The Thomas B. Fordham Institute’s Metro DC School Spending Explorer is custom-made for data junkies. It’s fun to click around the school and community information, particularly as a recently arrived DC metro area resident.
Others have already piled on with methodological questions—most vocally about the treatment of charter schools in the analysis. Setting those questions aside, Fordham’s companion analysis points out some sizeable disparities in spending among schools, even among schools in the same district serving very similar student populations. But while these data points may prove headline generating, ultimately what conclusions can we draw? I would argue none.

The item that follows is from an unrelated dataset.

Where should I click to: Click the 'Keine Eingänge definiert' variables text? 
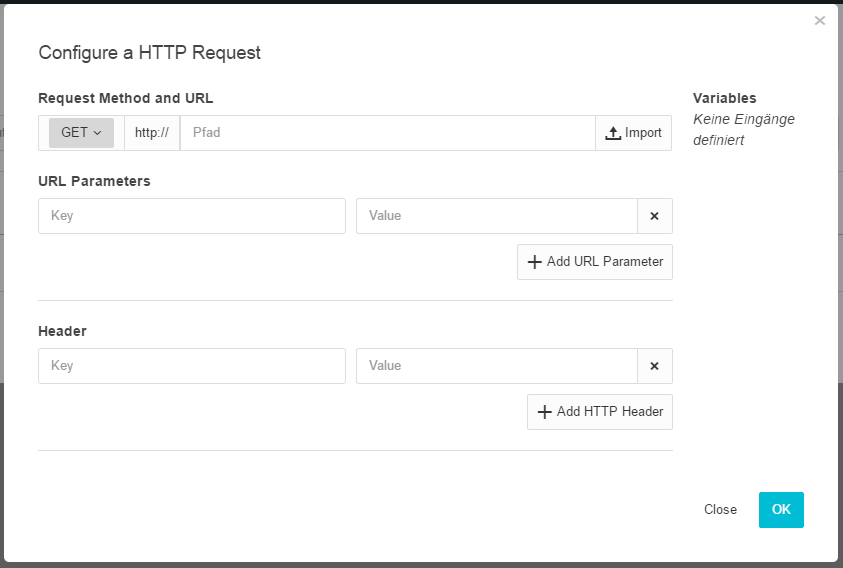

As a measure of school quality, spending is at best limited and at worst invalid. Research does link higher spending with higher achievement, particularly for some students, but with all sorts of caveats. And those caveats matter. As it turns out, the context of spending matters greatly. How schools spend money and on whom matters, and spending data without that context doesn’t tell you much.
Should we conclude that Jamestown Elementary is “better” than Spring Hill Elementary because it spent $2,300 more per student in 2011-12 serving a similar demographic? It may be better (Go, Jaguars!), but you can’t tell that from spending alone. And including some metric of student achievement with this data would provoke the kind of blunt analysis that does more harm than good. Smart people spend careers trying to answer questions about the relationship between education spending and student achievement. This tool doesn’t answer those questions.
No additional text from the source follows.